Once the line containing "Coups de cœur (71, 2380)" is found in the entries below, reproduce it and every line after it, stopping at and including the line containing "Arhiviranje dokumenata (132, 241)"; reproduce nothing else, and keep each line exact.

* [Data under study]:
▬▬▬▬▬▬

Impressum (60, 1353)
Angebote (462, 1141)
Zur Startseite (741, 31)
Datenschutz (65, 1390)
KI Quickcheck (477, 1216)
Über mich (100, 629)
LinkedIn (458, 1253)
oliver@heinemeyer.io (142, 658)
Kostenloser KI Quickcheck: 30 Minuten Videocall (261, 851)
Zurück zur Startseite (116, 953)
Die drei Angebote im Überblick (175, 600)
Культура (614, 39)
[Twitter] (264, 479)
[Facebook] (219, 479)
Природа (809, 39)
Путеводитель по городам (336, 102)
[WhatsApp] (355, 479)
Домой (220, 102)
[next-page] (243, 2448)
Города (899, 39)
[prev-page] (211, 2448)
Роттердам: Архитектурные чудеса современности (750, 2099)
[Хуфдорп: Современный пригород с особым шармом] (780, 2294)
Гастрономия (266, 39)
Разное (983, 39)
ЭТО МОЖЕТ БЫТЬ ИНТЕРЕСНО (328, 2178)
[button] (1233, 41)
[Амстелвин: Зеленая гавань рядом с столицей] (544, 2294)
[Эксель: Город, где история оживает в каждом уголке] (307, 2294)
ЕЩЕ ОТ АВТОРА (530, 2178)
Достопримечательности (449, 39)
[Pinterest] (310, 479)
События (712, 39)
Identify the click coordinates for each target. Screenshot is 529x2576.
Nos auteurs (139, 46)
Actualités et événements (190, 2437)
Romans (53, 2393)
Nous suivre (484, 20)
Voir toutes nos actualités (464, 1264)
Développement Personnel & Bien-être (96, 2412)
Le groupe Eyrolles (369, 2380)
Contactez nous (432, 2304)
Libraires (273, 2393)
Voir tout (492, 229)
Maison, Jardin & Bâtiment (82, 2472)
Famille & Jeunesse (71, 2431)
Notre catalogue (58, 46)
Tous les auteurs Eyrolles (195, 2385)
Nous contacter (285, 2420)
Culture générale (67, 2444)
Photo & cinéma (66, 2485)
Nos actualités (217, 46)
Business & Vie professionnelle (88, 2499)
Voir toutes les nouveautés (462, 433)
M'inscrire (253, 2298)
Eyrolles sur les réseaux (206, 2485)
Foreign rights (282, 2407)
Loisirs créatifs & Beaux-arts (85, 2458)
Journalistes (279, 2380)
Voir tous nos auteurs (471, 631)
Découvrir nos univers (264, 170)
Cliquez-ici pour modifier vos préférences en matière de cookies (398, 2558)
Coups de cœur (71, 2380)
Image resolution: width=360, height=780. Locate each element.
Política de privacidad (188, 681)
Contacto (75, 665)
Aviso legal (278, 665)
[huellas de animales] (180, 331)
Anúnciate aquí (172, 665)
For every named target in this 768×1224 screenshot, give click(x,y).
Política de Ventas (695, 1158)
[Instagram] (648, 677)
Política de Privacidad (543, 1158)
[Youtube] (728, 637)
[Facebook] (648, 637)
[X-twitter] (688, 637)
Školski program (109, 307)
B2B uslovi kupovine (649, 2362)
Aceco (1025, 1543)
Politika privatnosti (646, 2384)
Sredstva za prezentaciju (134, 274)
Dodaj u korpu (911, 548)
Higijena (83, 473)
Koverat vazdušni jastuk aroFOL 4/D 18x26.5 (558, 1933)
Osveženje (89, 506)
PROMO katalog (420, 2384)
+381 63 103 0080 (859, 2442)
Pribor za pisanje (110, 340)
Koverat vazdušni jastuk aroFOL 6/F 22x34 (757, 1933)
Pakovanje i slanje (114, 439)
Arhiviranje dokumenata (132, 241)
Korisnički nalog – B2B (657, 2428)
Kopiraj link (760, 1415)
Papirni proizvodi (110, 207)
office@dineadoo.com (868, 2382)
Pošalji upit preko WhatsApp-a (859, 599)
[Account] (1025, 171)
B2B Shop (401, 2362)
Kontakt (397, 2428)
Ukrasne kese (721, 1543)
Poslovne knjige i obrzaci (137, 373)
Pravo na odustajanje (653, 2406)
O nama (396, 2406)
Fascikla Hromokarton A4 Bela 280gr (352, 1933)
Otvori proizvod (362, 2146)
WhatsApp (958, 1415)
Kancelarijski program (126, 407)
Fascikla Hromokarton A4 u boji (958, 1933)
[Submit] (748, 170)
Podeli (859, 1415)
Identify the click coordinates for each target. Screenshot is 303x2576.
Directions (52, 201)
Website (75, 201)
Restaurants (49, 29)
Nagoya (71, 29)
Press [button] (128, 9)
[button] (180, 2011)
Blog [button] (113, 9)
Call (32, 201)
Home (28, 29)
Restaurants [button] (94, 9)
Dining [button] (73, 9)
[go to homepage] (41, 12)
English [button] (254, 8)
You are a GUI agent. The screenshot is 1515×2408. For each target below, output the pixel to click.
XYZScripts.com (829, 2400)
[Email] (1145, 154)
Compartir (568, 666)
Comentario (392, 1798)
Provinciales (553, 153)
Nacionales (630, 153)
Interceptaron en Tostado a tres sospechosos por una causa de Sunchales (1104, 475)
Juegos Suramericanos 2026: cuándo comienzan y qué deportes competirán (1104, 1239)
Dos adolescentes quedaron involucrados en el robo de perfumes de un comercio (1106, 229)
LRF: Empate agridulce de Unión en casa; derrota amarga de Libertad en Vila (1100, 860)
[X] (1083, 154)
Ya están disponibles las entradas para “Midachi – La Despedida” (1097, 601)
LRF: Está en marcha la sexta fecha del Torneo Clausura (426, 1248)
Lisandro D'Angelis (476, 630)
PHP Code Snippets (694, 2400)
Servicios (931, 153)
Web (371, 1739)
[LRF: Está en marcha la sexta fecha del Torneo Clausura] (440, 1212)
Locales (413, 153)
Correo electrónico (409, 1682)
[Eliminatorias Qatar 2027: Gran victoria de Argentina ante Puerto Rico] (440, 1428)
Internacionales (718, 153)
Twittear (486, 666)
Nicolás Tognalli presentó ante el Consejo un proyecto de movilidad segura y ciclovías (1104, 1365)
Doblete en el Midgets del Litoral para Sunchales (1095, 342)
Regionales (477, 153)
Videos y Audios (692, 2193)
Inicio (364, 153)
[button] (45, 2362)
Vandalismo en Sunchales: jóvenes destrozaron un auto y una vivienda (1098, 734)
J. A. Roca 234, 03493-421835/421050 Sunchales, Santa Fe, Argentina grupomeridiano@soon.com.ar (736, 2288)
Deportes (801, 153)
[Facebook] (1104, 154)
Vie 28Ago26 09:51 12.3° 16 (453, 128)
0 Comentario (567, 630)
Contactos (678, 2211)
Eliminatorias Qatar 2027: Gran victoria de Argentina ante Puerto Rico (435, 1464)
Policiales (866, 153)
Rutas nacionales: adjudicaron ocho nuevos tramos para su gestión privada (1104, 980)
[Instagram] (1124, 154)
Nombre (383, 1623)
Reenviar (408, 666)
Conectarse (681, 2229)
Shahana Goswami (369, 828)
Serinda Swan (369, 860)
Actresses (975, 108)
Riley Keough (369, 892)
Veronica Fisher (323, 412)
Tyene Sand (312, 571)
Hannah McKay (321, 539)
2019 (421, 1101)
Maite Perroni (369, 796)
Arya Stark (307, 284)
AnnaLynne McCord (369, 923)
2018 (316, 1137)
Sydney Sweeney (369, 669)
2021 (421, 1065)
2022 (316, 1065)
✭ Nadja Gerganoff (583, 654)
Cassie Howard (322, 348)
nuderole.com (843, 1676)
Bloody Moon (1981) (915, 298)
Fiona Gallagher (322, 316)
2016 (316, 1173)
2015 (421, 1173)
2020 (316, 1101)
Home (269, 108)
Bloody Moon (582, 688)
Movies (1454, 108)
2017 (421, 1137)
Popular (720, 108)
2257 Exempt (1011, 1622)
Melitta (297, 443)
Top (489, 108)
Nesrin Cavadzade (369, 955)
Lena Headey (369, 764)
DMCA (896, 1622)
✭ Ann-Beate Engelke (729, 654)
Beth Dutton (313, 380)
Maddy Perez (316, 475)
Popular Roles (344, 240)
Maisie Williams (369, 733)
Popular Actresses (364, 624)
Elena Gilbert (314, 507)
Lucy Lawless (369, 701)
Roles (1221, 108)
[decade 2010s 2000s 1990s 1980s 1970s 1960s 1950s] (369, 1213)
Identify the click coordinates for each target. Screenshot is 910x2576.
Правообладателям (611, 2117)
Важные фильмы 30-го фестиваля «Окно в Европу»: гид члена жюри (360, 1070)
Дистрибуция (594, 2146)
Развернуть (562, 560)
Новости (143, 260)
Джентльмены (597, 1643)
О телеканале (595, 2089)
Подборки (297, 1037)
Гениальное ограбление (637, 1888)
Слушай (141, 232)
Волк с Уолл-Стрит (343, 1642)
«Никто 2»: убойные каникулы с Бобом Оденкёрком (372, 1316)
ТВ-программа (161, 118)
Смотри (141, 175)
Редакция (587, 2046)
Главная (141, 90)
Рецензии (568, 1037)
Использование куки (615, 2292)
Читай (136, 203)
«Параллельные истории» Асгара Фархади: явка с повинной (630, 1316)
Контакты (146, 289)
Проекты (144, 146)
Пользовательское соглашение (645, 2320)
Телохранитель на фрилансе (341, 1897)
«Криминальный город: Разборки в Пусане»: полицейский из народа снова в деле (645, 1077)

▬▬▬▬▬▬

* [Finished task]:
Coups de cœur (71, 2380)
Image resolution: width=360, height=780. Locate each element.
Política de privacidad (188, 681)
Contacto (75, 665)
Aviso legal (278, 665)
[huellas de animales] (180, 331)
Anúnciate aquí (172, 665)
For every named target in this 768×1224 screenshot, give click(x,y).
Política de Ventas (695, 1158)
[Instagram] (648, 677)
Política de Privacidad (543, 1158)
[Youtube] (728, 637)
[Facebook] (648, 637)
[X-twitter] (688, 637)
Školski program (109, 307)
B2B uslovi kupovine (649, 2362)
Aceco (1025, 1543)
Politika privatnosti (646, 2384)
Sredstva za prezentaciju (134, 274)
Dodaj u korpu (911, 548)
Higijena (83, 473)
Koverat vazdušni jastuk aroFOL 4/D 18x26.5 (558, 1933)
Osveženje (89, 506)
PROMO katalog (420, 2384)
+381 63 103 0080 (859, 2442)
Pribor za pisanje (110, 340)
Koverat vazdušni jastuk aroFOL 6/F 22x34 (757, 1933)
Pakovanje i slanje (114, 439)
Arhiviranje dokumenata (132, 241)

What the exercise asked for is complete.